■ **Records supplied**
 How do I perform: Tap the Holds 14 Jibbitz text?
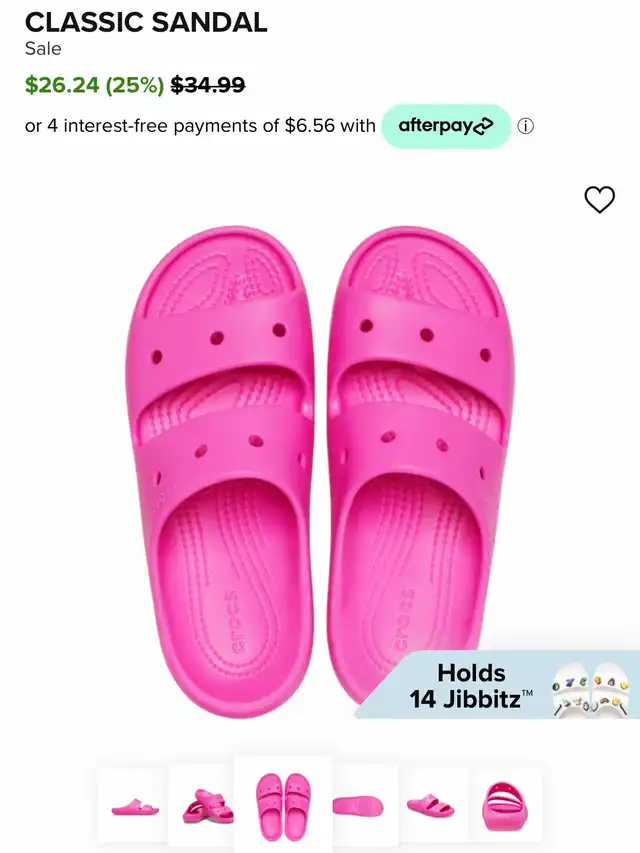[471, 686]
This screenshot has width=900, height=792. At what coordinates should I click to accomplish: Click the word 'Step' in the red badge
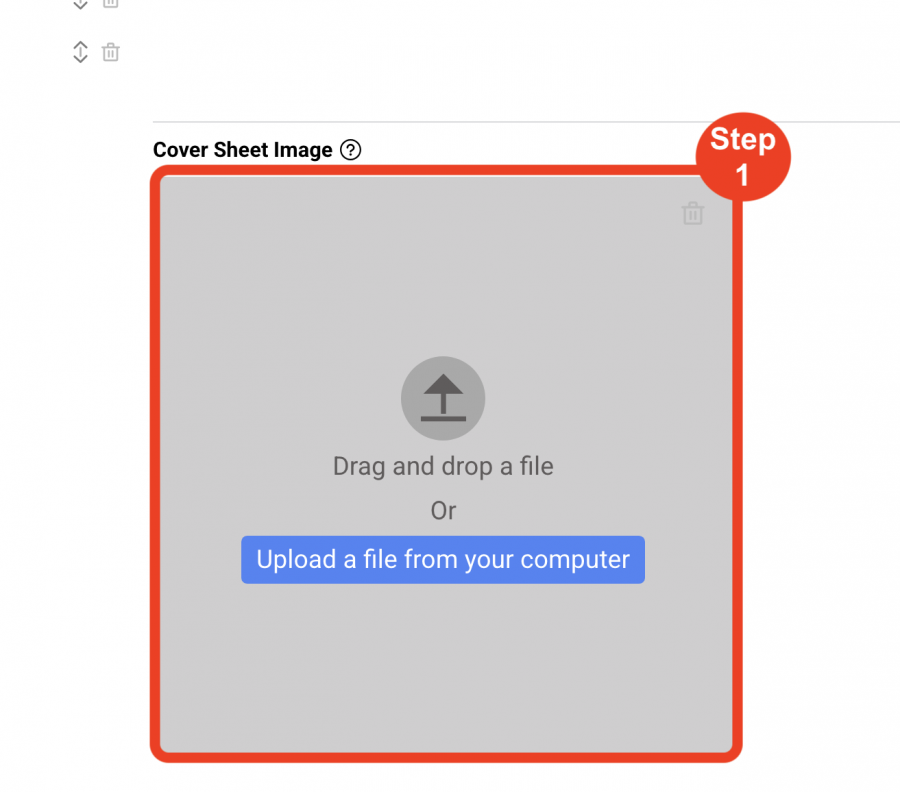click(743, 139)
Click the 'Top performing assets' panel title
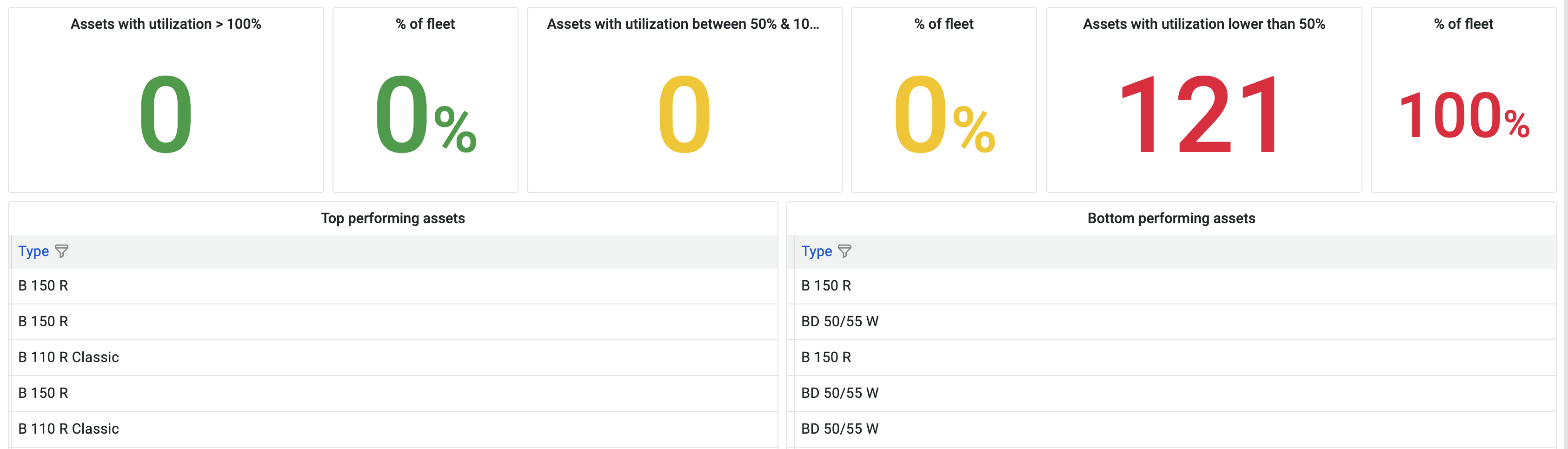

■ **What to produce**
Which lines run from the one containing "This screenshot has" through the last line of the entries above? Output them exactly, both ends included, with no pictures.

■ **Solution to the problem**
This screenshot has width=900, height=792. At what coordinates should I click to accomplish: Click the word 'Step' in the red badge
click(743, 139)
Click the 'Top performing assets' panel title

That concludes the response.